The activity of the Bank of Russia in May was aimed rather at weakening the national currency by buying $200 million a day from May 14. A total of $10 billion was purchased, which significantly exceeded the inflow of foreign currency under current operations and increased pressure on the ruble, according to the authors.

It is also reported that the Bank of Russia did not let the depreciation reaching the level of RUR 65 per dollar to compensate for the decline in oil prices and replenish the budget to the level of late 2014 - early 2015.

On July 28, the Bank of Russia stopped buying currency in an effort to set the currency corridor in the range of RUR 50-60  per dollar, and thereby prevent the buying of hard currency and retaining of earnings by exporters. However, the following U.S. Federal Reserve’s statement about its plans to keep its rate unchanged, as well as a decision of the Bank of Russia about key interest rate reduction resulted in the dollar exchange rate falling below RUR 62.

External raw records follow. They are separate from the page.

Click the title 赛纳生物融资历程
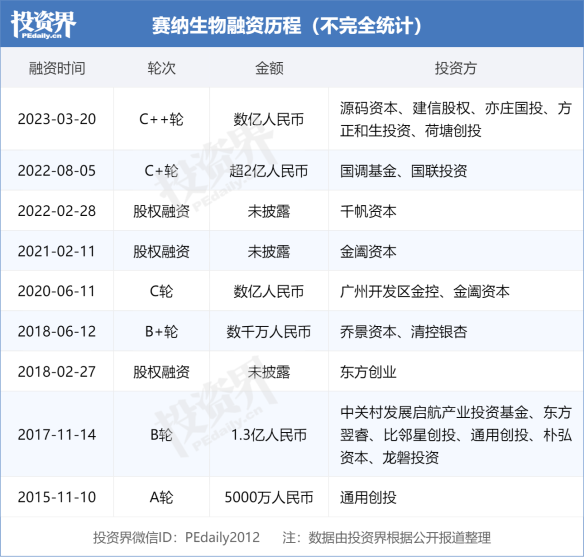Image resolution: width=584 pixels, height=557 pixels. click(226, 26)

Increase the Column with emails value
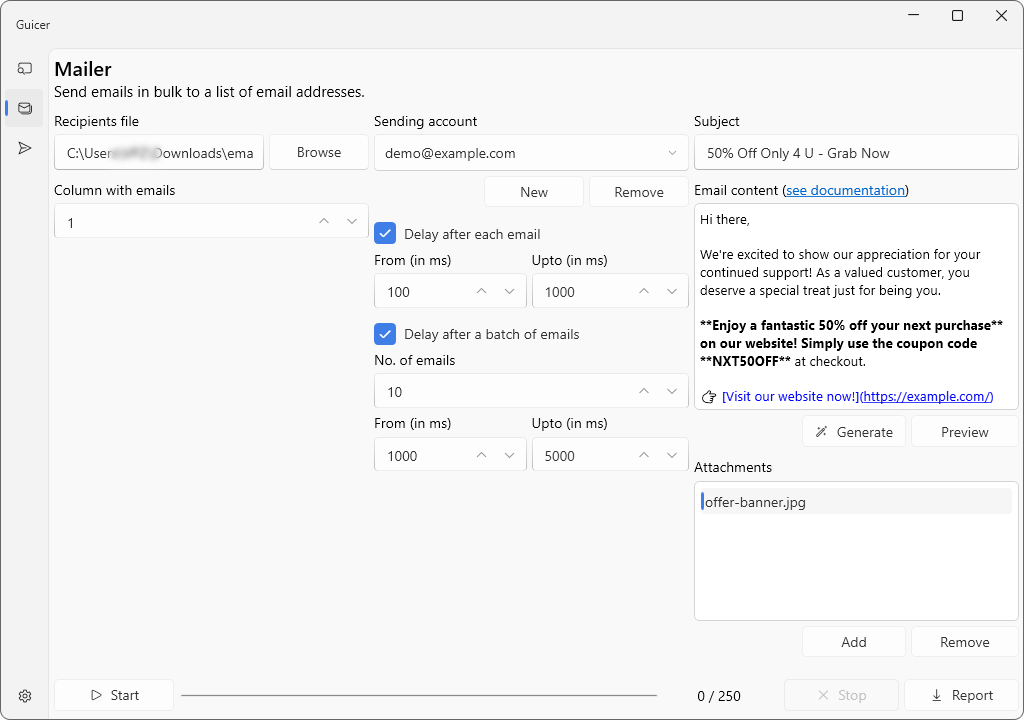coord(323,222)
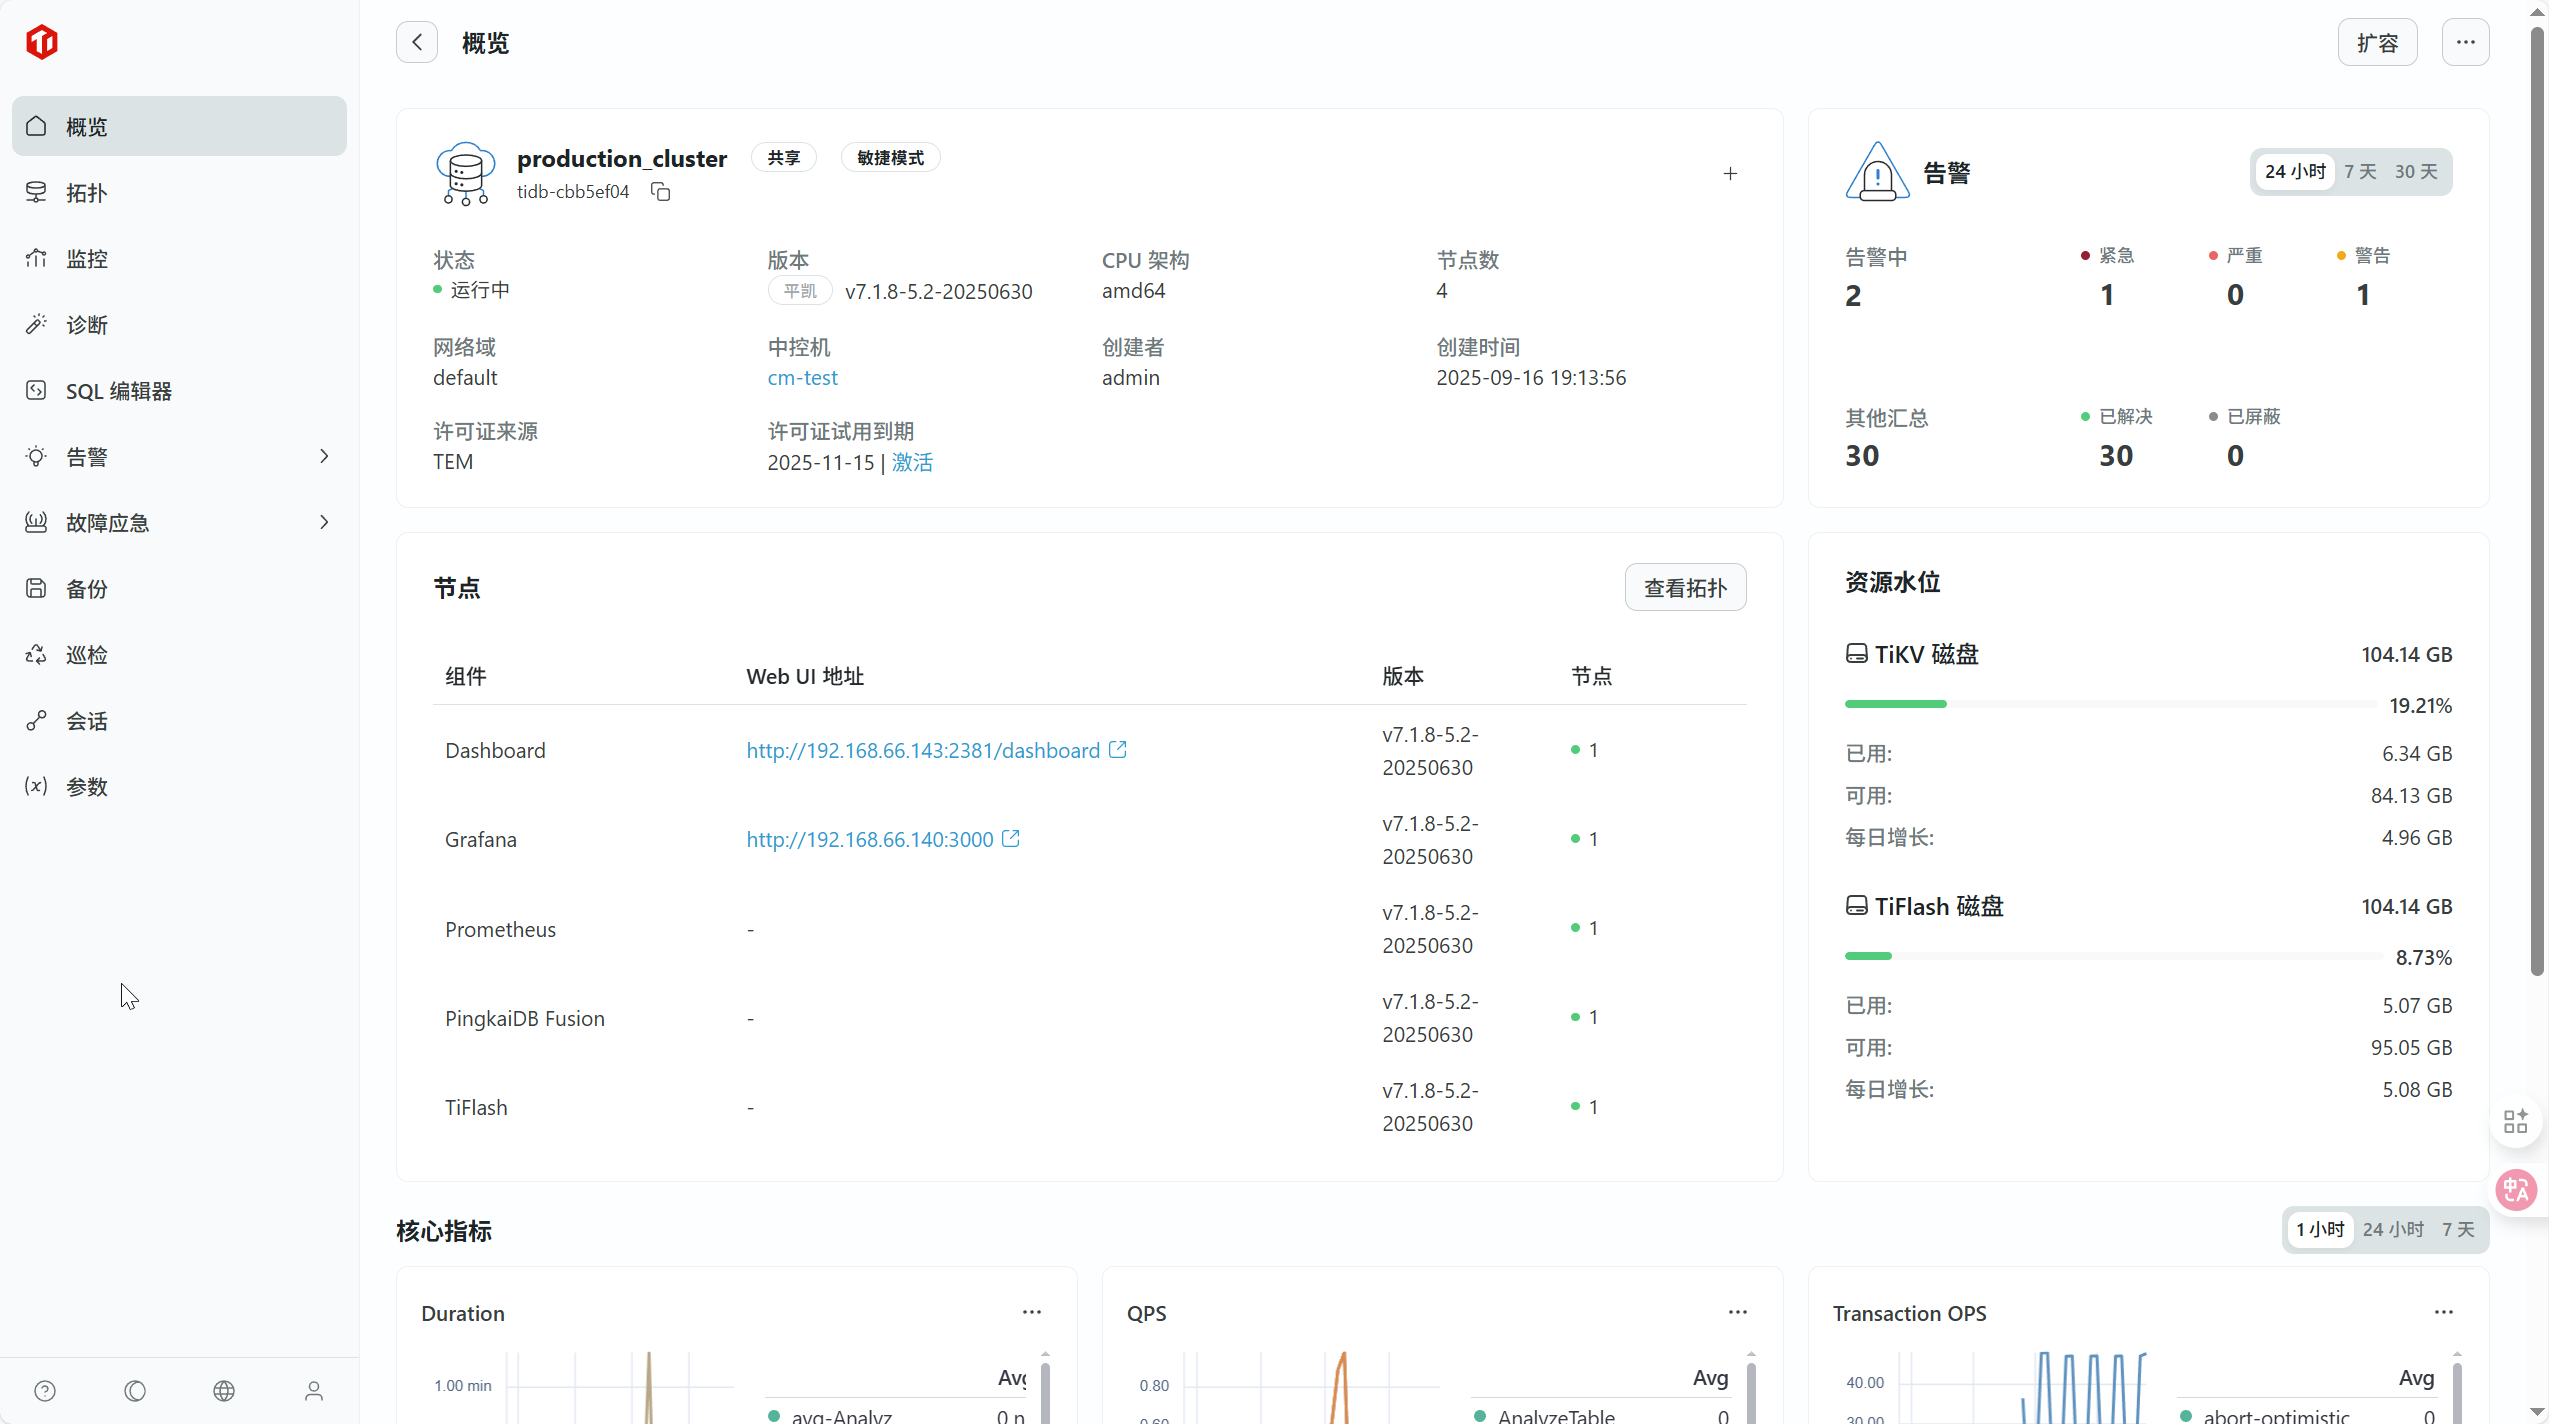
Task: Set core metrics range to 24 小时
Action: [2393, 1229]
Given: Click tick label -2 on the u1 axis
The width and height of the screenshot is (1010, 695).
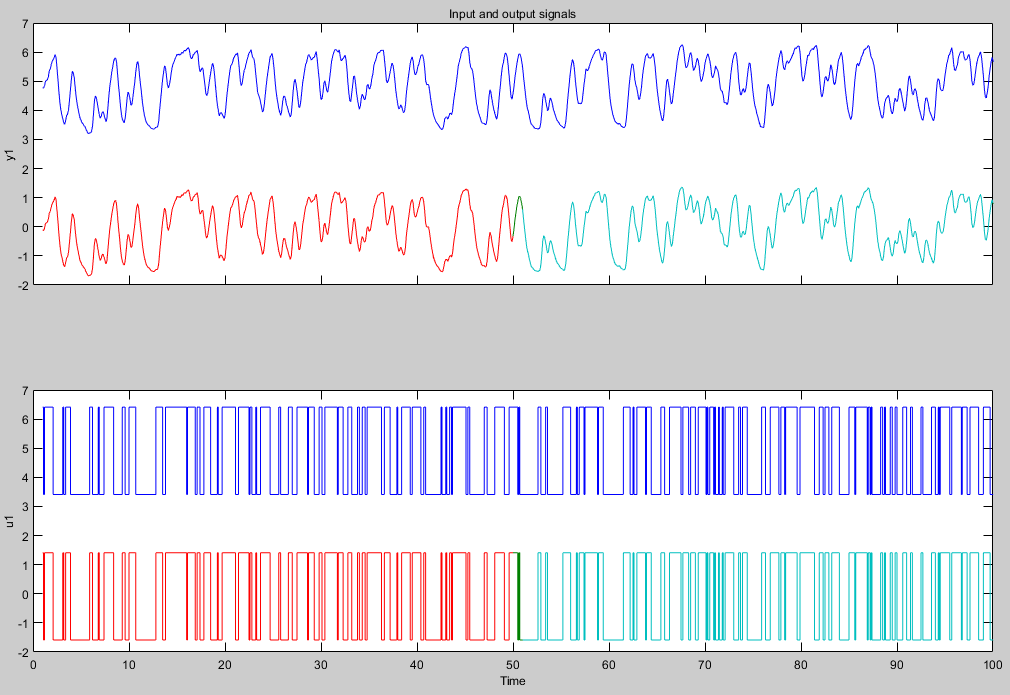Looking at the screenshot, I should 23,652.
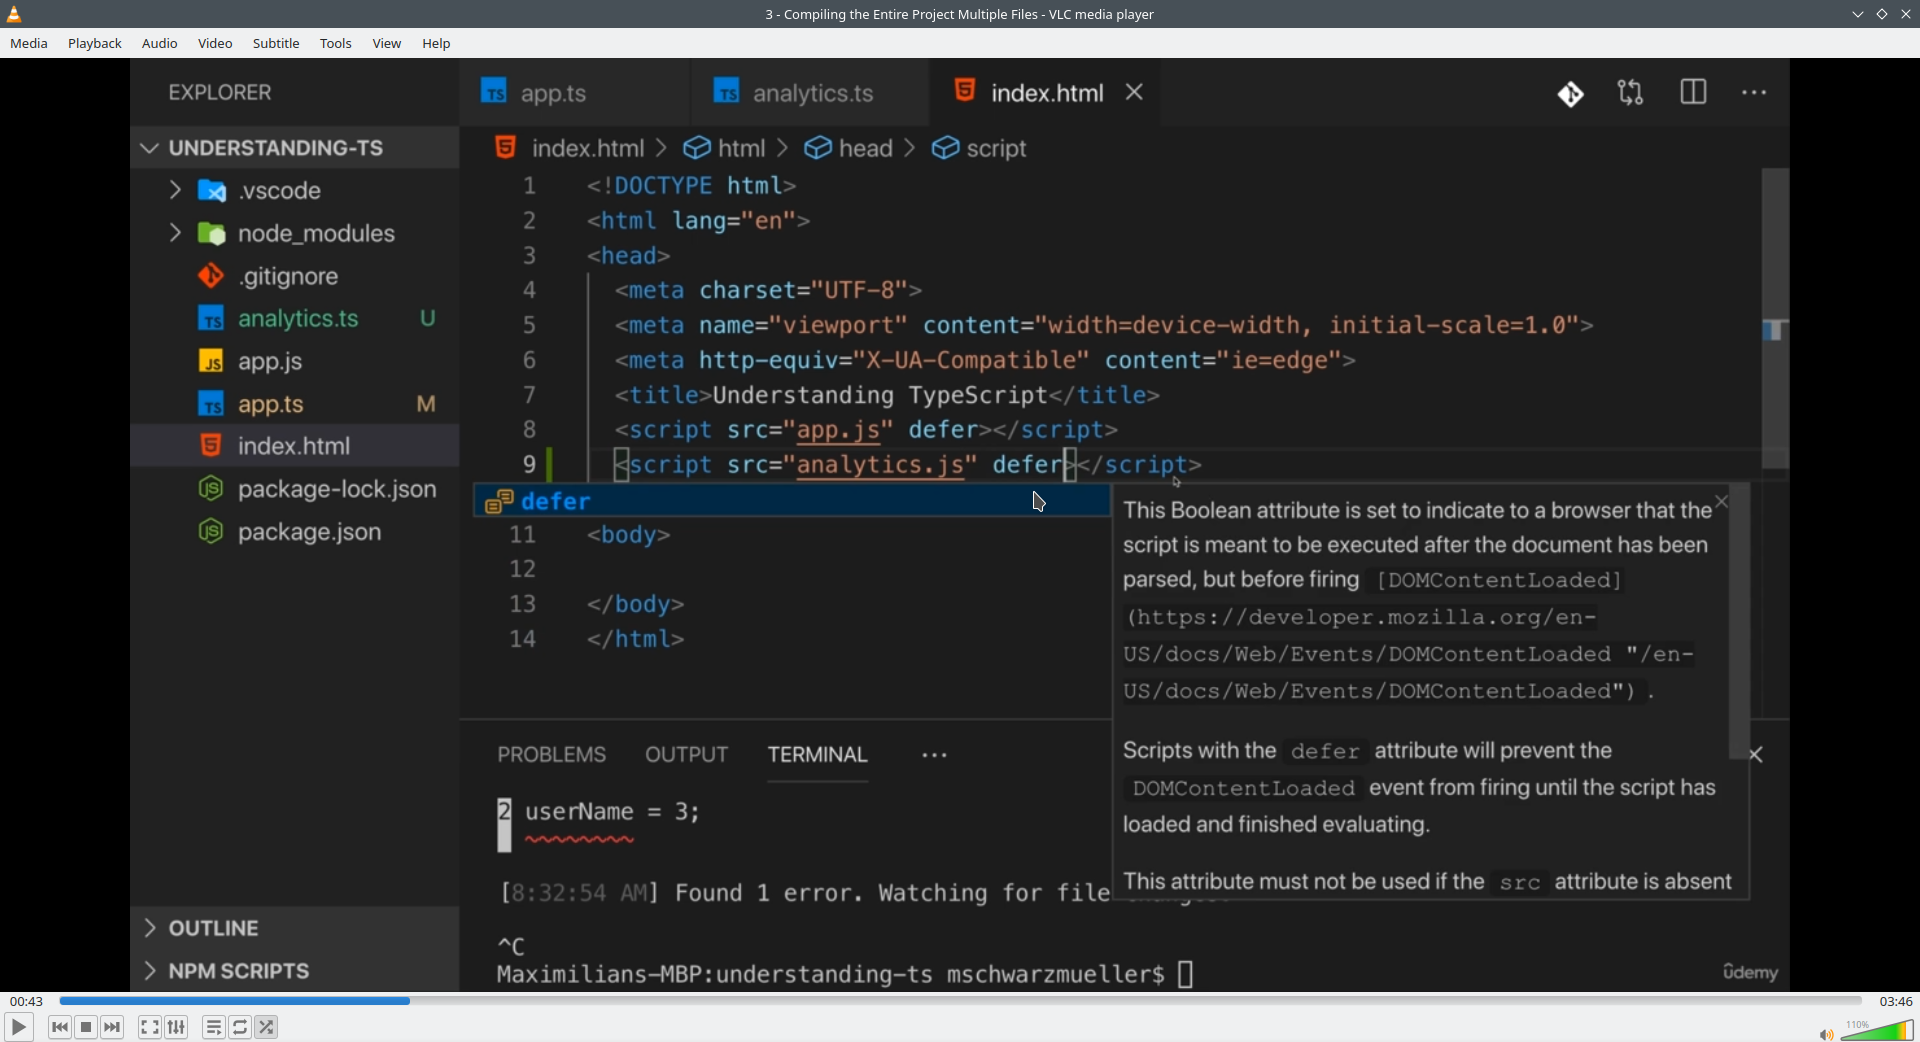Viewport: 1920px width, 1042px height.
Task: Stop video playback
Action: (x=86, y=1027)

Experts predict that the Bank of Russia may face new challenges in August-September on the backdrop of the economic crisis. External debt repayments (with the peak reaching $14 billion in September) and the accumulation of foreign currency by companies and banks will force the regulator to let the ruble's exchange rate float freely, or to meet the demand for foreign currency at the expense of the accumulated reserves.